:: EXERCISE TEXT ::
‘You need deliberate focus to master a skill’

In Photo: Dr. Reinabelle Reyes delivers a commencement speech at the Ateneo de Davao University.

In this age of fast-food and instant gratification, hard work, patience and dedication are still the factors to propel an individual to success.

In her recent commencement speech at the Ateneo de Davao University, Dr. Reinabelle Reyes told the students that they have to master a set of skills to accomplish their tasks or goals.

“How do you master a skill? There is only one way to do it—it takes deliberate focus over a long period of time. My PhD took five years, deliberately focused in training to become a scientist. The recipe is simple, but not easy: I’ll say it again—you need deliberate focus over a long period of time,” said Reyes, who graduated valedictorian at the Philippine Science High School.

Reyes, who finished her PhD in Astrophysics at Princeton University, said remaining focused is a big challenge for the current generation mainly because of the Internet, stressing that the emergence of Facebook and other apps that are constantly pinging and nonstop updating with new posts take an individual’s time and disturb one’s attention.


Admitting that she also faces the same challenge, she sympathized with the students, telling them “how hard it must be for you, who grew up with these devices.”

“My hope is that you consider your ability to focus—and find ways to improve it. Meditation worked wonders for me. In meditation, you sit still and focus your attention on your breath. It’s that simple, but not easy. Try it some time. It is an exercise for the mind and it strengthens your focus muscle. Do it enough and you’ll have a superpower,” she pointed out.
:::
:: DATA SECTION ::
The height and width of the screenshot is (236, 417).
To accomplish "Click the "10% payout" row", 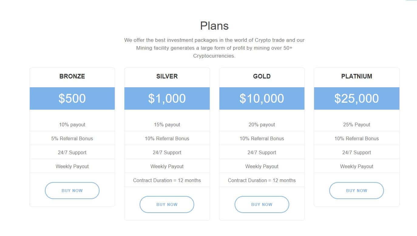I will click(x=72, y=125).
:::
_TASK ITEM A_
Answer these questions from the article on Reinabelle Reyes's commencement speech:
(i) At which university did Reyes give the speech?
(ii) How many years did her PhD take?
(iii) What practice does she say worked wonders for her?
_TASK ITEM B_
Print the stretch of the commencement speech article from "In her recent" through "tasks or goals.".
_TASK ITEM C_
Write what comes next in the article on Reinabelle Reyes's commencement speech, picking up after its final sentence.
The material has nothing to do with the commencement speech article.

_RESPONSE AREA A_
(i) The Ateneo de Davao University.
(ii) Five years.
(iii) Meditation.

_RESPONSE AREA B_
In her recent commencement speech at the Ateneo de Davao University, Dr. Reinabelle Reyes told the students that they have to master a set of skills to accomplish their tasks or goals.

_RESPONSE AREA C_
Reyes also urged the students to be patient in honing and developing their craft because nobody starts out being good.

She added that constant practice and learning from the mistakes would make them better individuals in the long run.

“You need to be patient. You can add a friend on Facebook instantly, but real friendships take time. You can get a date on Tinder instantly, but relationships take time. You can download course materials from Coursera instantly, but learning something deeply and becoming good at it—becoming great— takes time,” Reyes pointed out.

She urged students to take their first job seriously—“even if it may not end up being what your heart sings for.”

She added: “If you don’t take it seriously, you honestly wouldn’t know. Give it a fighting chance. Give yourself a chance to get better at something—at anything,” she said.

Reyes added it is also important to listen to one’s heart. After determining what the heart says, she advised students to focus and work on that until they become good.

“Focus on that—and become better than you were, better and better until you’re actually good—and useful. It is the path to a happy and fulfilled life,” she said.

While she was on her second year of the three-year postdoctoral research fellowship at the University of Chicago, Reyes said she experienced a burnout and decided to go back to the Philippines afterward.

“I lost all motivation to work—or to do much of anything. To be honest, I was depressed. The social isolation and long Chicago winters did not help,” she recalled.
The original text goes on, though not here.